**TASK**. An exact copy, beginning at the line containing "Where should I" and ending at the final line of the records that follow, is the answer; it has no pictures and no other text.

**ENTRIES SUPPLIED**.
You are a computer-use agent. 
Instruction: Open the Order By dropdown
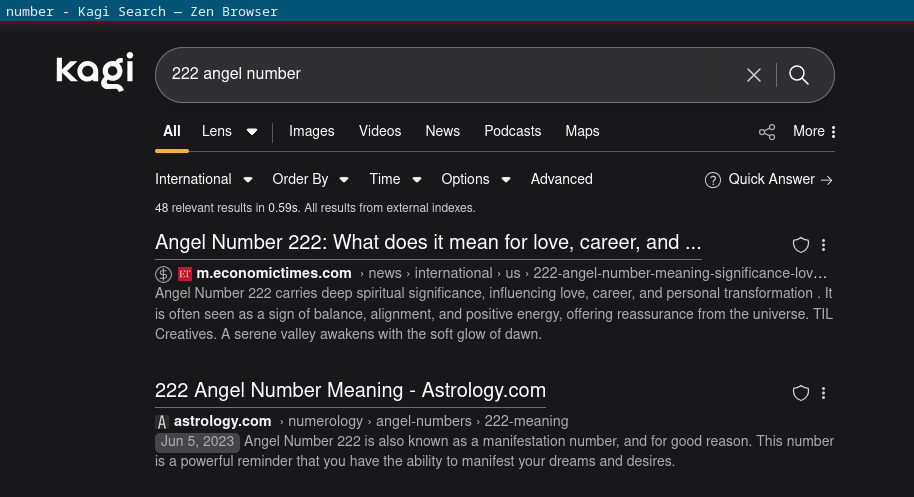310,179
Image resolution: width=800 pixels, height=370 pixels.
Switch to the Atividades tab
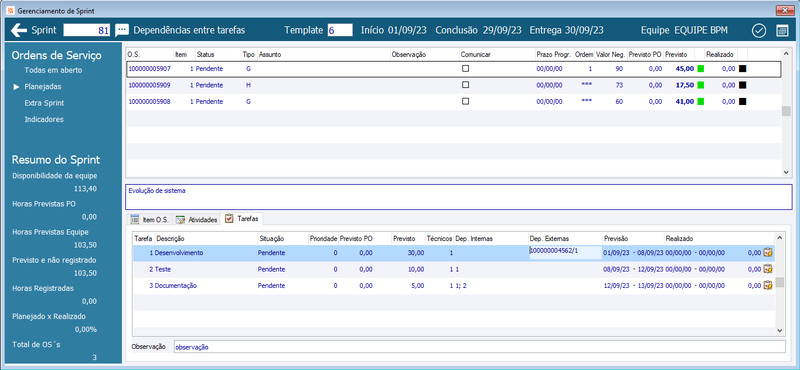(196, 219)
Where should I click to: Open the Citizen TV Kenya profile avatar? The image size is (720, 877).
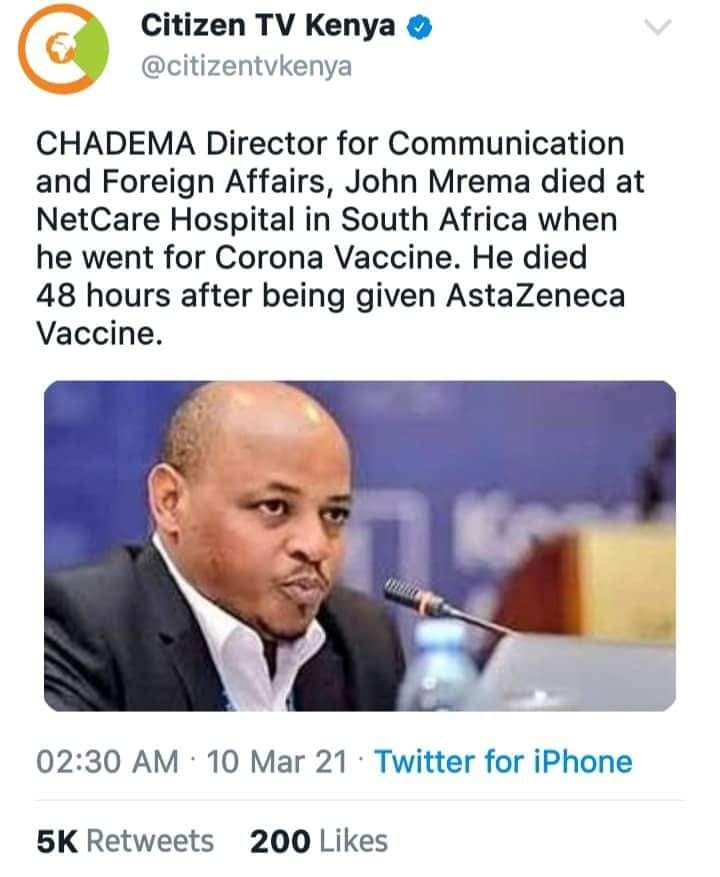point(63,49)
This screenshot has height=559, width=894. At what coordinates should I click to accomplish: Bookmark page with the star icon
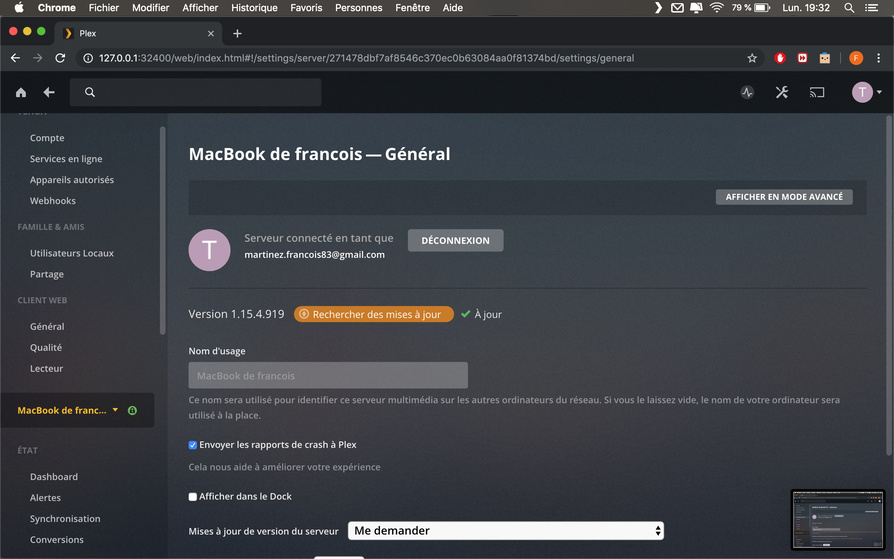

**RESPONSE TO THE TASK**.
Where should I click to: Open the Citizen TV Kenya profile avatar? The image size is (720, 877).
point(63,49)
This screenshot has height=559, width=894. At what coordinates should I click to accomplish: Bookmark page with the star icon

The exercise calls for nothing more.